__TASK REQUIREMENTS__. Print the lines in the listing below that fall between the line with "Task: Like Mike Wilson's post with 14 likes" and the line with "Click the Waterfall sort arrow icon", those two lines included, exactly as they stand and with nothing else.

__TASK DATA__.
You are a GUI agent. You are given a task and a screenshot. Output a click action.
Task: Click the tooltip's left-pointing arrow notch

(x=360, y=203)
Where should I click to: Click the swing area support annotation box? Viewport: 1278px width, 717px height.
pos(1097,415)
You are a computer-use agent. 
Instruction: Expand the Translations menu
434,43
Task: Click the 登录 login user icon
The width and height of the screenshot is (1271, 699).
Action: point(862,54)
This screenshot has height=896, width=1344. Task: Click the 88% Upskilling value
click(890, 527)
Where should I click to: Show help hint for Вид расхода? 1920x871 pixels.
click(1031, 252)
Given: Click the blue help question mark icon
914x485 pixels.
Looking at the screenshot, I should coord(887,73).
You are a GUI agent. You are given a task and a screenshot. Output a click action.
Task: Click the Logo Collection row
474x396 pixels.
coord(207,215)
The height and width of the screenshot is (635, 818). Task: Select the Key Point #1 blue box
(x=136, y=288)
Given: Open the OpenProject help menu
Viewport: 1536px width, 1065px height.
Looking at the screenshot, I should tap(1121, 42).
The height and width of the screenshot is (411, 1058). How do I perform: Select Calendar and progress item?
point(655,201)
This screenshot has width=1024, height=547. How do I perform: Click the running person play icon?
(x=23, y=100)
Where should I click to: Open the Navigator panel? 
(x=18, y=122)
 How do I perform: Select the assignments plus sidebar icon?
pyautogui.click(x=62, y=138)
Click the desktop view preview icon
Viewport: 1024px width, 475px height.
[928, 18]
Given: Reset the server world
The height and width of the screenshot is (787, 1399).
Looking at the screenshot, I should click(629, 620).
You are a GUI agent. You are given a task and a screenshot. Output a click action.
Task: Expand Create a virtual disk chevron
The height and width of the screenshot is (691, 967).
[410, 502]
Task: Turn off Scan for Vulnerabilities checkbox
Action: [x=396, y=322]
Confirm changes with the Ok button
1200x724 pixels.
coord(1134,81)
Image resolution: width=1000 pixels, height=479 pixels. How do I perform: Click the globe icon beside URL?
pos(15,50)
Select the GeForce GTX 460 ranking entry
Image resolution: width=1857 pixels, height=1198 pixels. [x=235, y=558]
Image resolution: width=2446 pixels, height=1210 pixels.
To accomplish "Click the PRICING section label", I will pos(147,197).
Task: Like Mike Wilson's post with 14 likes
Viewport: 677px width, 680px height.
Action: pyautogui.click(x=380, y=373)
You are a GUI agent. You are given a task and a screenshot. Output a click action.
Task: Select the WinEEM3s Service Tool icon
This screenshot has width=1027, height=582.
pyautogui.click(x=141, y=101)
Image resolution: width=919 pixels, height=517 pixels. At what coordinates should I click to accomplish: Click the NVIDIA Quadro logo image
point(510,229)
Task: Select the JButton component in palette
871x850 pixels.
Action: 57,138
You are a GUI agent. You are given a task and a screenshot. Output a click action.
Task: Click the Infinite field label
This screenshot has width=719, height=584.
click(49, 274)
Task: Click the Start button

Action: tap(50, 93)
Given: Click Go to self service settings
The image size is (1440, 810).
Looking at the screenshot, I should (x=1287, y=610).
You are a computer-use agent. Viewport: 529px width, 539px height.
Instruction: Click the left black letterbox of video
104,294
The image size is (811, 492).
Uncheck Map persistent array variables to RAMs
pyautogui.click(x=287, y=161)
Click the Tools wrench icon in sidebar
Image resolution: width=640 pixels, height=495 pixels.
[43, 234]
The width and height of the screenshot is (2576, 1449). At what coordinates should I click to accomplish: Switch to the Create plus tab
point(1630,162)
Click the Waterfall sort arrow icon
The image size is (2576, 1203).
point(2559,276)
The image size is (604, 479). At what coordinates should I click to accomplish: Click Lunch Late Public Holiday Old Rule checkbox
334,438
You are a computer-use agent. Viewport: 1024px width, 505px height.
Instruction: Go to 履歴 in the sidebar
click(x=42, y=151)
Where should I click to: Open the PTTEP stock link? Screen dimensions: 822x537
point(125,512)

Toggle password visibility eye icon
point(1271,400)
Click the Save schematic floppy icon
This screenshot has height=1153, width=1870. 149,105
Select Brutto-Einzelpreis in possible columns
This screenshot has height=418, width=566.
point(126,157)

__ANSWER TO THE EXERCISE__.
Task: Like Mike Wilson's post with 14 likes
Viewport: 677px width, 680px height.
Action: pyautogui.click(x=380, y=373)
You are a GUI agent. You are given a task and a screenshot. Output a click action.
Task: Select the WinEEM3s Service Tool icon
This screenshot has width=1027, height=582.
pyautogui.click(x=141, y=101)
Image resolution: width=919 pixels, height=517 pixels. At what coordinates should I click to accomplish: Click the NVIDIA Quadro logo image
point(510,229)
Task: Select the JButton component in palette
871x850 pixels.
Action: 57,138
You are a GUI agent. You are given a task and a screenshot. Output a click action.
Task: Click the Infinite field label
This screenshot has width=719, height=584.
click(49, 274)
Task: Click the Start button

Action: tap(50, 93)
Given: Click Go to self service settings
The image size is (1440, 810).
Looking at the screenshot, I should (x=1287, y=610).
You are a computer-use agent. Viewport: 529px width, 539px height.
Instruction: Click the left black letterbox of video
104,294
The image size is (811, 492).
Uncheck Map persistent array variables to RAMs
pyautogui.click(x=287, y=161)
Click the Tools wrench icon in sidebar
Image resolution: width=640 pixels, height=495 pixels.
[43, 234]
The width and height of the screenshot is (2576, 1449). At what coordinates should I click to accomplish: Switch to the Create plus tab
point(1630,162)
Click the Waterfall sort arrow icon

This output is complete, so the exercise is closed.